A slowing economy is one which needs savings, because in a heated economy, too many people are spending. At some point, the investment cycle can only be completed by having more people save.
We are, and have been for some time, at this stage. But the Federal Reserve (and other central banks) have all tried to manipulate consumption and spur borrowing by lowering interest rates. At some point, we've borrowed too much. At what point is that? At the point where we begin to charge for the 'privilege' of saving money. This is a Keynesian solution to a problem, but a problem that is misunderstood. During the Depression, rates were raised. This was the correct approach to handling the issue. But they were raised too far. Keynes did not deal with the issue of scale, just the issue he felt was problematic, which was a lack of consumption. Lack of Consumption is a very real problem, but lack of savings is an even worse problem.
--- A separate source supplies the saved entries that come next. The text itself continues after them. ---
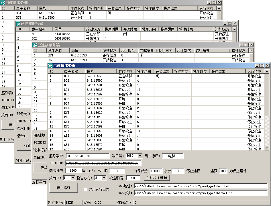Viewport: 271px width, 206px height.
Task: Click the WSS地址 input field
Action: (x=200, y=186)
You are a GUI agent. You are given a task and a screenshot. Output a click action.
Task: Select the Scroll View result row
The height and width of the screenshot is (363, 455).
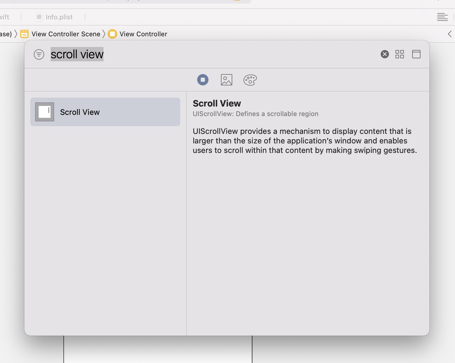pyautogui.click(x=105, y=112)
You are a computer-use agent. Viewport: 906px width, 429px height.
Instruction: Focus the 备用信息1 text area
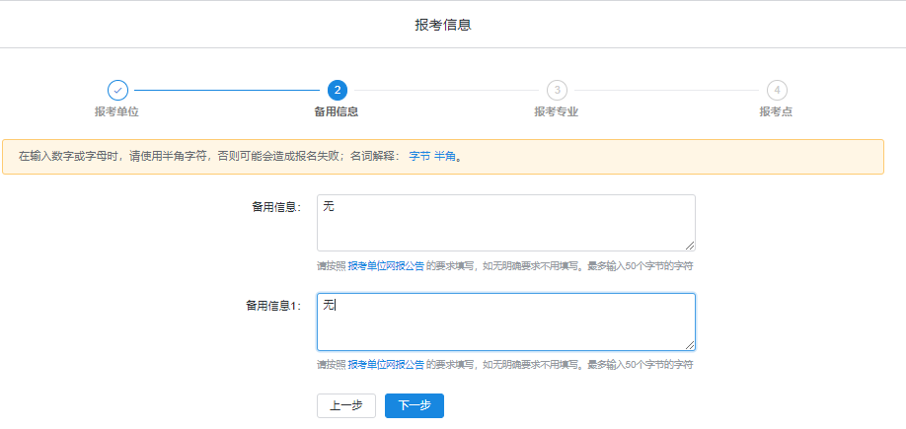point(506,322)
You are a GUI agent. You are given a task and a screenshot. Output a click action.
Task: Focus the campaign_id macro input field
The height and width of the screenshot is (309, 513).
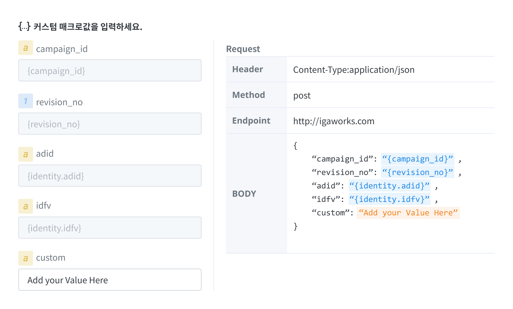pyautogui.click(x=110, y=71)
The truth is, with interest rates as close to zero as they can be, and bank fees reaching levels that rival extortion, the US has been in a Negative Interest Rate situation for almost 3 years. We just haven't made it official the way Denmark has. It's not a good thing, either (though Denmark claims it is).
Interest rates have been negative once before - for reserves by banks at the central bank in Sweden in 2009. Even the US is considering this approach to get banks to lend more.
At some point, the massive credit expansion the Fed has employed the last 4 years will create inflation. We've been lucky so far, as a reserve currency, that most of this inflation has been exported to smaller nations. But that time is coming to an end, as is our reserve status. This, combined with negative interest rates, will no doubt spark the inflationary fires as consumption takes place and dollars are repatriated when interest rates go up.
It's worth noting, as well, that the US has been in a Negative Real Interest Rate situation for quite some time (inflation is greater than interest rate payments = negative real interest rates). Negative Real Interest is not rare, and is usually what leads to increased consumption (and has no doubt kept our economy struggling along rather than forcing us to do what we need to do). Which explains why Jim Rogers has been deeply invested in commodities.